Arkansas Executes Death Row Inmate Jack Jones

LITTLE ROCK, Ark. - The state of Arkansas executed death row inmate Jack Jones Monday night, the state's second inmate to be put to death in the past week.
Jones died by lethal injection at 7:20 p.m., April 24. His execution followed Ledell Lee, who was put to death Thursday, April 20.
Jones had been on death row for more than 20 years. He did not request a clemency hearing, saying in a letter, "Your wish is and always has been that I die and I could never ever deny you this."
For his final meal, Jones requested fried chicken, potato logs with tartar sauce, three Butterfingers, a chocolate Butterfinger milkshake and fruit punch. He also spent time with his sister, Lynn. 
Jones was sentenced to death after committing violent crimes against a woman and her daughter in Bald Knob.
On June 6, 1995, Jones beat, raped and murdered Mary Phillips. He then beat her 11-year-old daughter, Lacey Phillips, and left her for dead. Lacey barely survived the attack, and she has been fighting for justice ever since. She was granted that tonight.   
Arkansas Attorney General Leslie Rutledge released a statement following Jones' execution:
“This evening, Lacey Phillips Manor and Darla Phillips Jones have seen justice for the brutal rape and murder of their mother, Mary Phillips. Mary was performing her job as a bookkeeper in Bald Knob on June 6, 1995, when she was strangled to death with a coffee pot cord while her 11-year-old daughter Lacey clung to life a few feet away after being choked and beaten. The Phillips family has waited far too long to see justice carried out, and I pray they find peace tonight.”
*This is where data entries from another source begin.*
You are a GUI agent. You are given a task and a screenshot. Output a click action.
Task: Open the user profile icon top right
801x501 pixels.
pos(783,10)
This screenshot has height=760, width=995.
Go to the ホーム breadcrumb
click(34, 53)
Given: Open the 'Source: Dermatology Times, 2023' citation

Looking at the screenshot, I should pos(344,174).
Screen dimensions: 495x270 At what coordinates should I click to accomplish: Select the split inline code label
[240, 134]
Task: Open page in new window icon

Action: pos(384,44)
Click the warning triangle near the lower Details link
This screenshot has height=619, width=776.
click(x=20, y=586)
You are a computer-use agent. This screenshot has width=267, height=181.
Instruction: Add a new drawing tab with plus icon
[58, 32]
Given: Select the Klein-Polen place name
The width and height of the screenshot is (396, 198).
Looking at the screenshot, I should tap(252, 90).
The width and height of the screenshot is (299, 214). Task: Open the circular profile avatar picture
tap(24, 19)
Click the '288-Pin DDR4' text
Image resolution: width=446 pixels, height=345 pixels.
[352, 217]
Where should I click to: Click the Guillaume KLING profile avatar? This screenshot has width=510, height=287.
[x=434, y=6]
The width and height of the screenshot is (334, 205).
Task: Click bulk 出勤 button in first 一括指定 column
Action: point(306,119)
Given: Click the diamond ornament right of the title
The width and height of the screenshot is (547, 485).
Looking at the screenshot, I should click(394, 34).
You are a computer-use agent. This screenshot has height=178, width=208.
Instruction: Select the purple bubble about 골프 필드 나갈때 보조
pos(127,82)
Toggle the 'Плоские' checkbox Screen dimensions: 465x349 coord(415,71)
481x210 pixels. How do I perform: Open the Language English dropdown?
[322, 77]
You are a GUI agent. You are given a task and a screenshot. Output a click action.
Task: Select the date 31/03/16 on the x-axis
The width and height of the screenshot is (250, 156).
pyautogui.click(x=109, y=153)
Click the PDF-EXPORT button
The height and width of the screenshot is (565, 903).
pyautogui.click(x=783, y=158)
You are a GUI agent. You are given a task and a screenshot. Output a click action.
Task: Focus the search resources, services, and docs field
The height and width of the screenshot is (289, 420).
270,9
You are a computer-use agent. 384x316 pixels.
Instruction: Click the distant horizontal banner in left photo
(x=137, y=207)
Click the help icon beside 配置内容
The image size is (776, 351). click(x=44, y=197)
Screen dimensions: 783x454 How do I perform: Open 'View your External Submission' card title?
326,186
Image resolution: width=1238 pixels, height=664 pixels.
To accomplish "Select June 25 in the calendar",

Governor Asa Hutchinson issued the following response to Jones' execution:
"This evening the rule of law was upheld when the sentence of the jury for Jack Jones was carried out after 20 years of review. The victim’s family has waited patiently for justice during that time. The jury sentenced Jack Jones to death, and his sentence was upheld by judges and reviewed thoroughly in courts of appeal at each level. A governor never asks for this responsibility, but I accept it as part of the solemn pledge I made to uphold the law. Jack Jones expressed his willingness to proceed today, and we hope this will help bring closure to the Phillips family."